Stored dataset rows
-----
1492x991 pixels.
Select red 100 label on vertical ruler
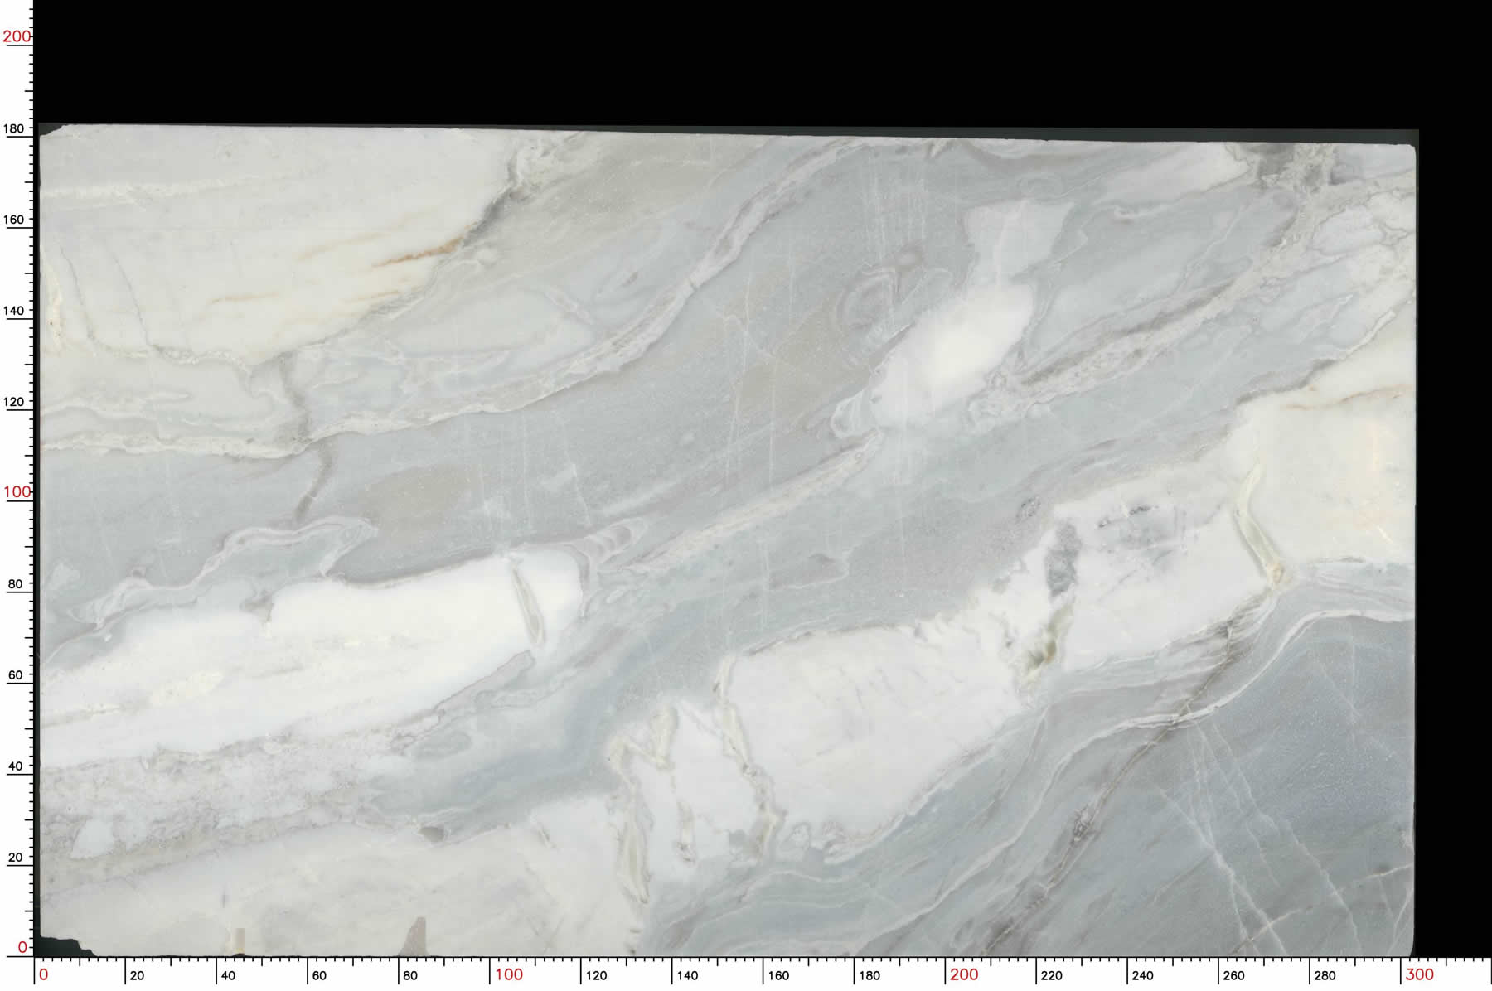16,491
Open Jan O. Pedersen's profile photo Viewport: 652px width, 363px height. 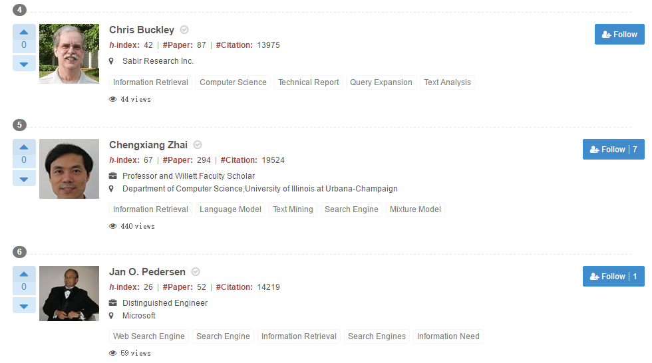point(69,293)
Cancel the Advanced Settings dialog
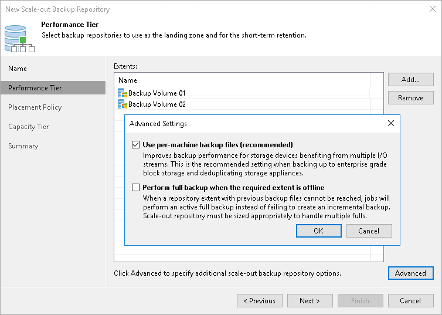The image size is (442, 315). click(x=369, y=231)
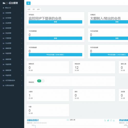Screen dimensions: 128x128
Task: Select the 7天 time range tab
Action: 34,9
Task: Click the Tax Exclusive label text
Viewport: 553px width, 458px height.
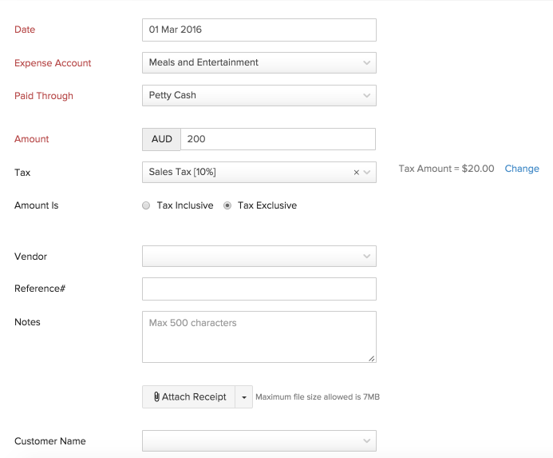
-----
**Aim**. Please rewrite the stretch from the line containing "Task: Click the Tax Exclusive label text" through the end of the rows as a Markdown table with the columns Number and Text, one entry per line. Leave out blank lines and pictures.

**Answer to the problem**.
| Number | Text |
|---|---|
| 1 | Task: Click the Tax Exclusive label text |
| 2 | Viewport: 553px width, 458px height. |